Source data START

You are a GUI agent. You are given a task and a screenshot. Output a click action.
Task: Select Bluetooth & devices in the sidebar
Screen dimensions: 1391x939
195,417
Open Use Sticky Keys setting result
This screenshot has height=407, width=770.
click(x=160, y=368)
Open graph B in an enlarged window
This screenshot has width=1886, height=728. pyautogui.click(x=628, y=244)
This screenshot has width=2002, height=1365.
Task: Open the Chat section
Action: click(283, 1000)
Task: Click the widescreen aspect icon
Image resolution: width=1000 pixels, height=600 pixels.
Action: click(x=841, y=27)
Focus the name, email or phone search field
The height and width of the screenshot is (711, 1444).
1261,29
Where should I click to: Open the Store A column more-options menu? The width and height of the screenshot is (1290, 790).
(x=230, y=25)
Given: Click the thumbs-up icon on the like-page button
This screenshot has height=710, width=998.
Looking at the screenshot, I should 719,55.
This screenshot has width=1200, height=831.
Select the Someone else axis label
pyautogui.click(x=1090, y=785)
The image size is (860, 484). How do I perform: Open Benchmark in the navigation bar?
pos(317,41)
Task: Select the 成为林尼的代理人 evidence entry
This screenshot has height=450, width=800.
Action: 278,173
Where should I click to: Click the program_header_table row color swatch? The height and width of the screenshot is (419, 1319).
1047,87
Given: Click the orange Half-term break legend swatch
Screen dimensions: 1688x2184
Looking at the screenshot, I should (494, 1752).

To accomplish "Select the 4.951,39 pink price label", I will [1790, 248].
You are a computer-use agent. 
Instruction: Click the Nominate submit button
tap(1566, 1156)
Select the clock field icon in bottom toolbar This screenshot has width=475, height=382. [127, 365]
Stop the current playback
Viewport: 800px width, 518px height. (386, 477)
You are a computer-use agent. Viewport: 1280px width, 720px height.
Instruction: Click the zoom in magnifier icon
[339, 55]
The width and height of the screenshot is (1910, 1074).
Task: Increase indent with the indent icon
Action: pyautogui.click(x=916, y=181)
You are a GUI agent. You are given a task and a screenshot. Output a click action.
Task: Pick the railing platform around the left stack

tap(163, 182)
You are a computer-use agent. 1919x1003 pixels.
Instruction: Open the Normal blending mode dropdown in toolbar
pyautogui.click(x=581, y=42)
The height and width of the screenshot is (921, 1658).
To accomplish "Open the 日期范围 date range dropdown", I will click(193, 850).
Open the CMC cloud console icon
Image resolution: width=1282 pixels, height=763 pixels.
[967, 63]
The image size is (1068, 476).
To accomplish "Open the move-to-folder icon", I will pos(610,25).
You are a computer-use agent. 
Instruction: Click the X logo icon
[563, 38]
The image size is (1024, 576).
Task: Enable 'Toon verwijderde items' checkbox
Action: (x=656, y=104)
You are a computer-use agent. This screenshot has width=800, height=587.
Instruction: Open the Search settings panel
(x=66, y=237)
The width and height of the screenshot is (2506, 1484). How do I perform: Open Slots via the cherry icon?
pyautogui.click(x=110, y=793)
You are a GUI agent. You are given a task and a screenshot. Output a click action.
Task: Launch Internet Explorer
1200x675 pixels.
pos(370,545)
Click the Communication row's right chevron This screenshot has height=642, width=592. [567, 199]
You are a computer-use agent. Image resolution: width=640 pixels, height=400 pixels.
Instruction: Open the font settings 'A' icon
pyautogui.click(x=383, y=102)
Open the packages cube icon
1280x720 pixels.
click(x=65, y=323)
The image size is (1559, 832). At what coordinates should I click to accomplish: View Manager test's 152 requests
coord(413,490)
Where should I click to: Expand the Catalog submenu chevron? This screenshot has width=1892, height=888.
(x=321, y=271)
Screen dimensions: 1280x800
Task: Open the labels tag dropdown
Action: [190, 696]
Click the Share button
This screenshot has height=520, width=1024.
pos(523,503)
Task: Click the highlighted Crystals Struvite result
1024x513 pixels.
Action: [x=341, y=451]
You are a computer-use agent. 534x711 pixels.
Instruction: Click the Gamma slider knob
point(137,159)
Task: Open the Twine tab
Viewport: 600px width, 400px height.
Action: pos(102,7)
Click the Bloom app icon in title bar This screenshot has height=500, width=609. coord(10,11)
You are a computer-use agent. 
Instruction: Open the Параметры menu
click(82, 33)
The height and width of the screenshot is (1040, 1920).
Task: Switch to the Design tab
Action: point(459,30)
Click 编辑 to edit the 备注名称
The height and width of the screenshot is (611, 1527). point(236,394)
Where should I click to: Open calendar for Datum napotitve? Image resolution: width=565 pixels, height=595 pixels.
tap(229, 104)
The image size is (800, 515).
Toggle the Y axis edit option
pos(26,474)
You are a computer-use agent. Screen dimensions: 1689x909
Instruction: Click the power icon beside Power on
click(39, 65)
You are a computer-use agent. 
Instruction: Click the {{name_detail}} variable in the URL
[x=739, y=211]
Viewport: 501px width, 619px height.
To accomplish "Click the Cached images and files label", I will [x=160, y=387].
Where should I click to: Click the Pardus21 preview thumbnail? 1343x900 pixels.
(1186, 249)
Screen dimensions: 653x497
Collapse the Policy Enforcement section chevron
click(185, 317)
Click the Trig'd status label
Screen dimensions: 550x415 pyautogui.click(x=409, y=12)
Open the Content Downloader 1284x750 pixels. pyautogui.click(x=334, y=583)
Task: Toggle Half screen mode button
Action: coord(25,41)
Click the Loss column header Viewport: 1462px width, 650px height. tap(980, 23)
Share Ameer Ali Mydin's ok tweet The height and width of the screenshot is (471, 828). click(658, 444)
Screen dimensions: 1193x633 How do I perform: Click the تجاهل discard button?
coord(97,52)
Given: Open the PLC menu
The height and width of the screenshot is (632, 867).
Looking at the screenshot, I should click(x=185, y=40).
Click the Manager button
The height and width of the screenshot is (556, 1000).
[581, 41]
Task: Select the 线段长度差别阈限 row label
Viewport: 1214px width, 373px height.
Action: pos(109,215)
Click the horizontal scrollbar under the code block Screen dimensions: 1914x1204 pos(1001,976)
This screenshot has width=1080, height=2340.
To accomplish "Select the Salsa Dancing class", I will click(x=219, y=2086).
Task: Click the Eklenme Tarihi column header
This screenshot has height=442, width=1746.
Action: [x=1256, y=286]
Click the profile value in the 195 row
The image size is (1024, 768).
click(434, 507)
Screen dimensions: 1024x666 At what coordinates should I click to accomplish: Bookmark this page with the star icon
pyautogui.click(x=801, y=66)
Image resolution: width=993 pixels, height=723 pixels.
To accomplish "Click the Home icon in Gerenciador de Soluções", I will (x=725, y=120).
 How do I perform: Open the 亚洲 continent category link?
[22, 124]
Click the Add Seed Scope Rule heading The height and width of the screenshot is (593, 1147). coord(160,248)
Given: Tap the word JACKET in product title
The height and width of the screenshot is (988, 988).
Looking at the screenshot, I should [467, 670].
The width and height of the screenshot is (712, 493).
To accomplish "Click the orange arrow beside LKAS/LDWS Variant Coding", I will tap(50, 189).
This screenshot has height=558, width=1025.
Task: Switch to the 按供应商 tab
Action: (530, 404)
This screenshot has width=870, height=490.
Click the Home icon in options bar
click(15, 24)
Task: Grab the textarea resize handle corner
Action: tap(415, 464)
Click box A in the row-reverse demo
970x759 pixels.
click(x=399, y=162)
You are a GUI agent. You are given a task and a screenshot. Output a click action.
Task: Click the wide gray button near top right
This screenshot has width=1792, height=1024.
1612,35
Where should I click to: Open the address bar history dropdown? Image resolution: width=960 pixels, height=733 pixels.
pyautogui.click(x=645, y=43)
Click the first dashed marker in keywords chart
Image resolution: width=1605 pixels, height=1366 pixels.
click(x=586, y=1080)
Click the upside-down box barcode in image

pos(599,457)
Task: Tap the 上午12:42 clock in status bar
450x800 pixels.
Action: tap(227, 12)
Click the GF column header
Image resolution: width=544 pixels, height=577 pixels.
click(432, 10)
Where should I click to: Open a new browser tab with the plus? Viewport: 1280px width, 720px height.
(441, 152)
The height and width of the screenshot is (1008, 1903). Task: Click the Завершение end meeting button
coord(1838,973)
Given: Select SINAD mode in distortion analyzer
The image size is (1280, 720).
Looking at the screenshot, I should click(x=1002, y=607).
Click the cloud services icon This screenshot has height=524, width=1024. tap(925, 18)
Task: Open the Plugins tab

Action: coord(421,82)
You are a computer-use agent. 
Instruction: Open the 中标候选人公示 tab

Source data END

■ About this exercise: Set down, unchanged, only those lines above that fall between the line with "The height and width of the screenshot is (632, 867)." and the line with "The width and height of the screenshot is (712, 493).", the two end lines included.

■ Result for this exercise:
The height and width of the screenshot is (632, 867).
Looking at the screenshot, I should click(x=185, y=40).
Click the Manager button
The height and width of the screenshot is (556, 1000).
[581, 41]
Task: Select the 线段长度差别阈限 row label
Viewport: 1214px width, 373px height.
Action: pos(109,215)
Click the horizontal scrollbar under the code block Screen dimensions: 1914x1204 pos(1001,976)
This screenshot has width=1080, height=2340.
To accomplish "Select the Salsa Dancing class", I will click(x=219, y=2086).
Task: Click the Eklenme Tarihi column header
This screenshot has height=442, width=1746.
Action: [x=1256, y=286]
Click the profile value in the 195 row
The image size is (1024, 768).
click(434, 507)
Screen dimensions: 1024x666 At what coordinates should I click to accomplish: Bookmark this page with the star icon
pyautogui.click(x=801, y=66)
Image resolution: width=993 pixels, height=723 pixels.
To accomplish "Click the Home icon in Gerenciador de Soluções", I will (x=725, y=120).
 How do I perform: Open the 亚洲 continent category link?
[22, 124]
Click the Add Seed Scope Rule heading The height and width of the screenshot is (593, 1147). coord(160,248)
Given: Tap the word JACKET in product title
The height and width of the screenshot is (988, 988).
Looking at the screenshot, I should [467, 670].
The width and height of the screenshot is (712, 493).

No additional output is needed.